Date/Time: 7 February 2001, am session

Instructor: Dr. James L. Wayman, San Jose State University

Biography: Jim Wayman is a biometrics researcher at San Jose State University in San Jose, California, and Director Emeritus of the U.S. National Biometric Test Center. Dr. Wayman received the Ph.D. degree in Engineering from the University of California at Santa Barbara in 1980 and joined the faculty of the Department of Mathematics at the U.S. Naval Postgraduate School in 1981. In 1986, he became a full-time researcher for the Department of Defense in the areas of technical security and biometrics, inventing and developing a biometric system based on the acoustic resonances of the human head. Dr. Wayman holds two patents in speech processing and is the author of dozens of articles in books, technical journals and conference proceedings on biometrics, speech compression, acoustics and network control. He serves on editorial boards of two journals and on several national and international biometrics standards committees. He is a senior member of the Institute of Electrical and Electronic Engineers.

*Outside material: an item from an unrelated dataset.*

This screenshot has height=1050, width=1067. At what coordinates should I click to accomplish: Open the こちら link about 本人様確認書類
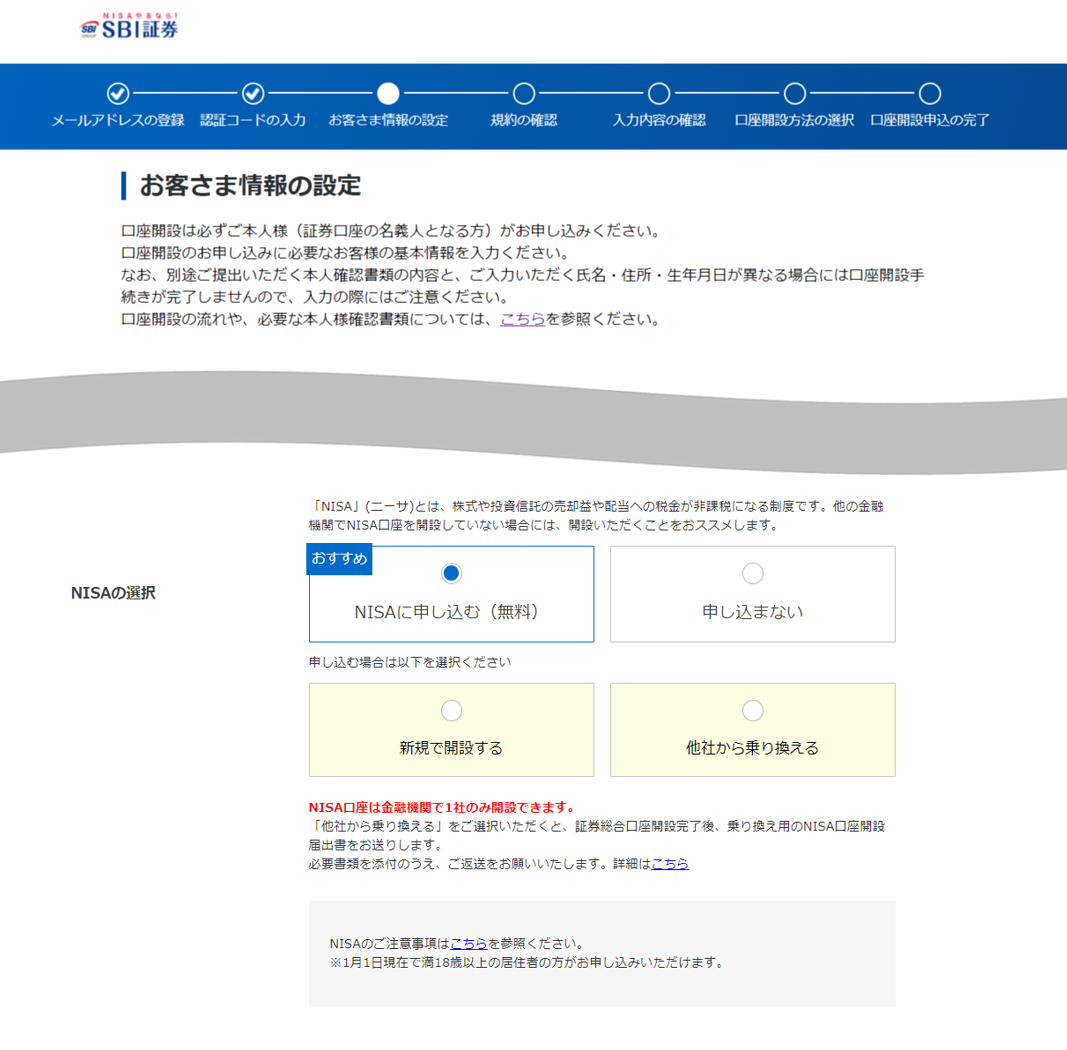click(522, 319)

Tutorial #6: Secure Electronic Commerce Tutorial

Electronic commerce is flurishing, but security remains a critical concern, even an inhibitor for some potential businesses. This tutorial will present the major problems and solutions for secure e-commerce; our goal is that participants will gain the ability to invent, design and evaluate innovative secure e-commerce solutions. The focus on the tutorial will be on secure payments, an important and interesting area in which the tutor have made considerable contributions over the last eight years. We will also cover the important areas of business to business e-commerce, public key infrastructure and trust management for e-commerce, and security for mobile commerce.

Date/Time: 7 February 2001, pm session

Instructor: Mr. Carl Muckenhirn, Sparta, Incorporated

Biography: Coming soon.

Tutorial #7: Group Security

Multicast communications and group interactions are fast becoming critical Internet technologies. The ranges of business services that can benefit include; broadcast media delivery, interactive simulations, teleconferencing, IP Telephony, and collaborative applications. The security technologies for groups are not well served by current standard security protocols. Group security has been a research effort and has produced viable technologies to address the problems. This tutorial program will cover recent advances in multicast security. The program will include discussion of group security policy, group key management, group rekey (Logical Key Hierarchies and One-way Function Trees), and multicast source authentication.

Date/Time: 7 February 2001, pm session

Instructor: Dr. Thomas Hardjono, Nortel Networks, Incorporated, and Mr. Hugh Harney, Sparta, Incorporated

Biography: Hugh Harney works for Sparta, Inc. in Columbia, Maryland. He has been involved with multicast security research for the last 12 years. He is author of the Group Key Management Protocol (RFC 2093, 2094 and the Group Secure Association Key Management Protocol (GSAKMP). He is active in the IRTF and is co-author of the Key Management and Policy Building Blocks.